Anyway, the last thing we want to do is rob you of your look, but this is England we’re talking about here. And the English weather should be treated the same as a vindictive teacher/colleague/boss trying to trip you up at every stage. Meaning, you need to prepare for every eventuality. And this means layers.
Crank out the mac and get yourself a decent (and obviously stylish) pair of wellies. Don’t forget to pair them with thick socks to avoid the always unpleasant ‘welly-rash”.
7. The Extras
This bit might as well be called ‘And the rest…’ but every one of the following bonus items will substantially improve your quality of life at Glastonbury;
Portable Phone Charger – for Instagram, Snapchat, Facebook, Twitter… oh and for emergencies too.

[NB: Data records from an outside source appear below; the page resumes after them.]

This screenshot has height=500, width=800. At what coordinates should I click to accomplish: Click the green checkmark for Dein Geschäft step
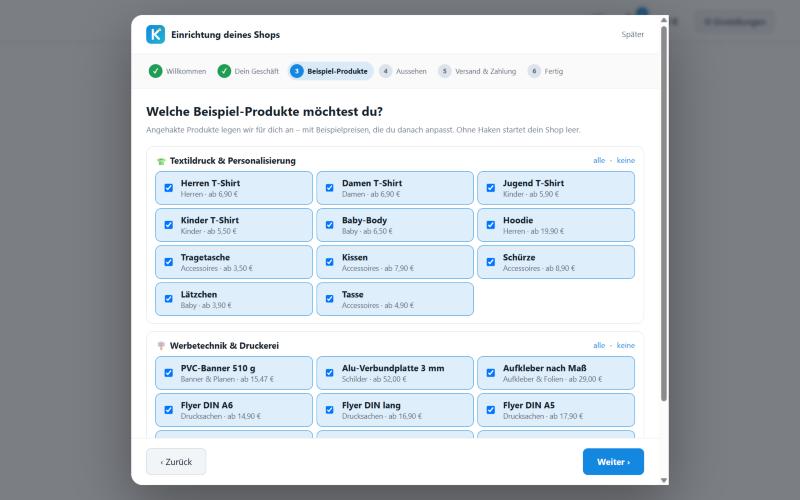[x=224, y=71]
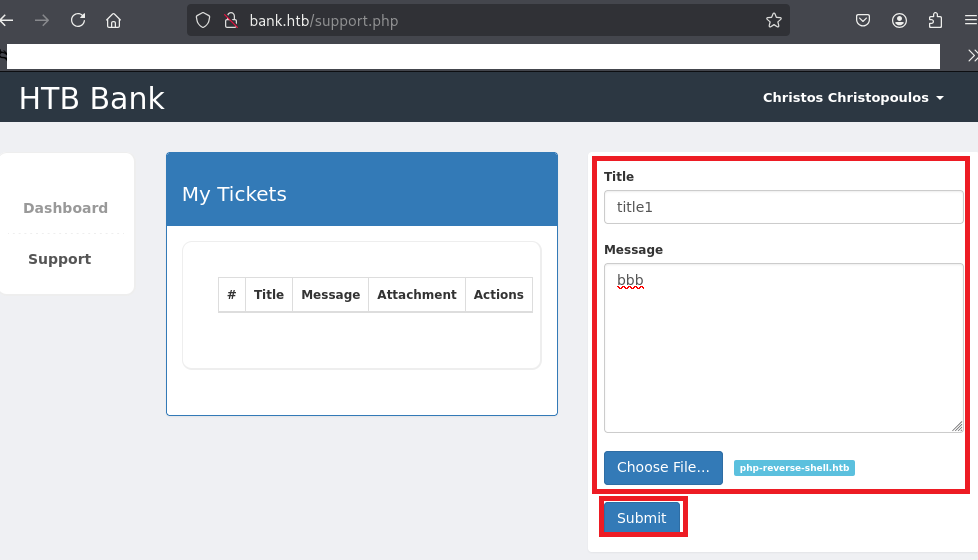The image size is (978, 560).
Task: Click inside the Message text area
Action: tap(783, 347)
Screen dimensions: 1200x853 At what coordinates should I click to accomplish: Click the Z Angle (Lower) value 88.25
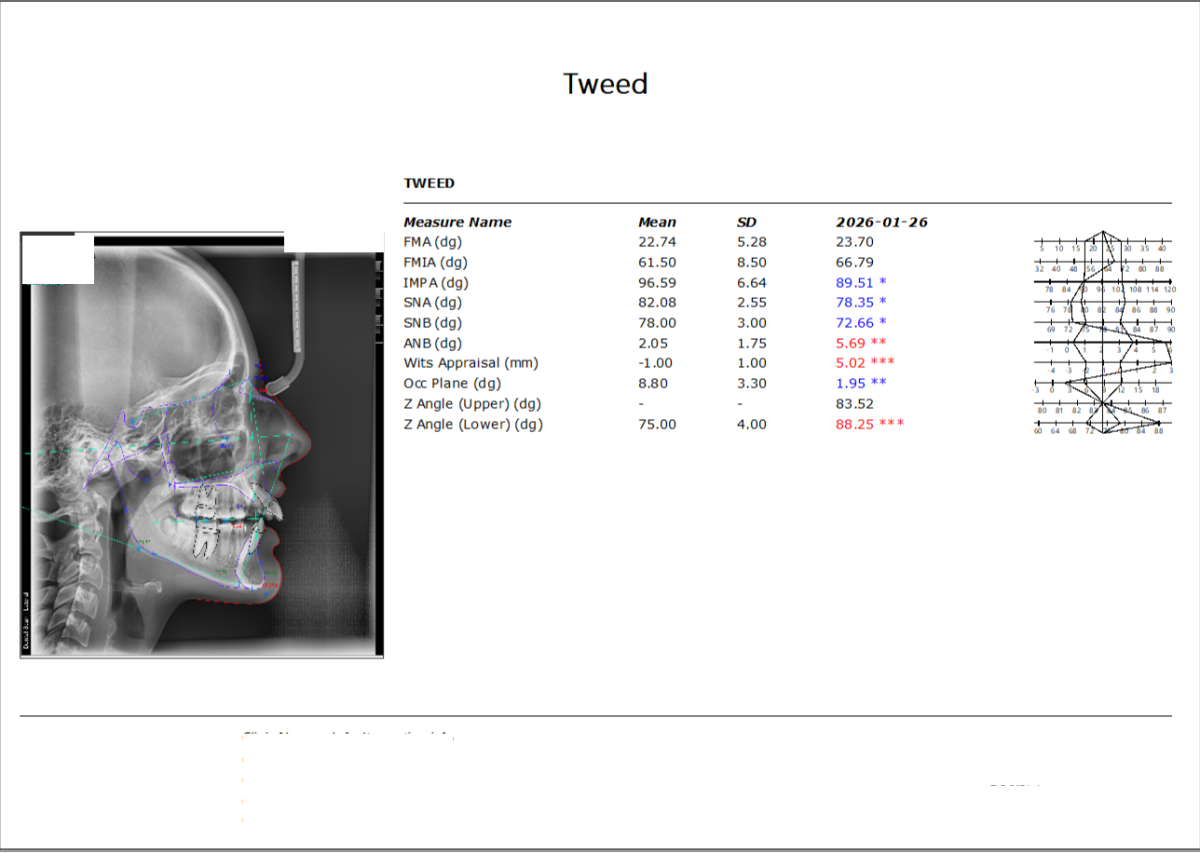(854, 424)
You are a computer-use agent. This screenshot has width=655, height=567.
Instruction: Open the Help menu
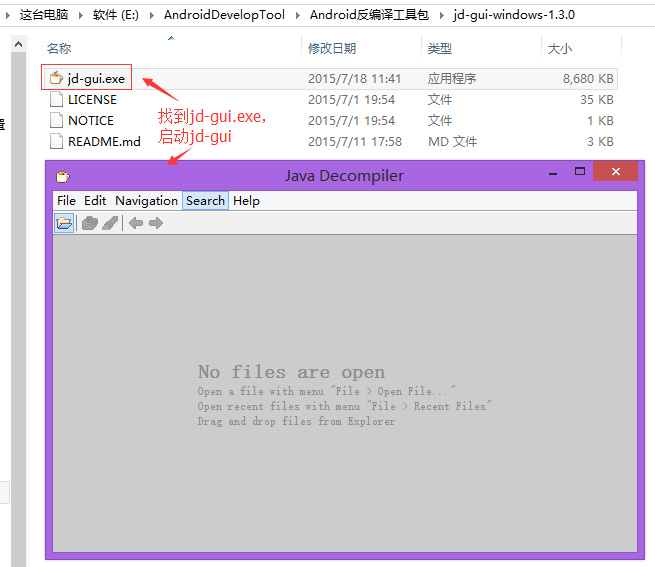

Large Collapsible Water Container – easily transportable way to stay hydrated and slay even the mightiest of hangovers.
Earplugs – Campsites can be noisy places, prone to heated debate, guttural snoring and horrendous renditions of Wonderwall by the guy who sees his guitar as ‘an extension of myself’. Enter: Earplugs.
Duct Tape – Rivalling the iPhone for the most useful product of all time expect with greater longevity, a roll of duct tape will get you out of many a jam while on site.
Cooking Equipment – Swerve the stalls and save a few quid by cooking up you own feast. Sure a disposable BBQ will suffice, but if you want something more reliable and withstanding there are some neat little stoves available online for the cost of a couple of festival-priced bacon sarnies.
Lighter – Man creating fire was a momentous landmark in the evolution of humankind, as a campsite living is as primal as it gets for many of us, having a lighter to hand in a good idea. For light, heat and of course when the slow ballads come on.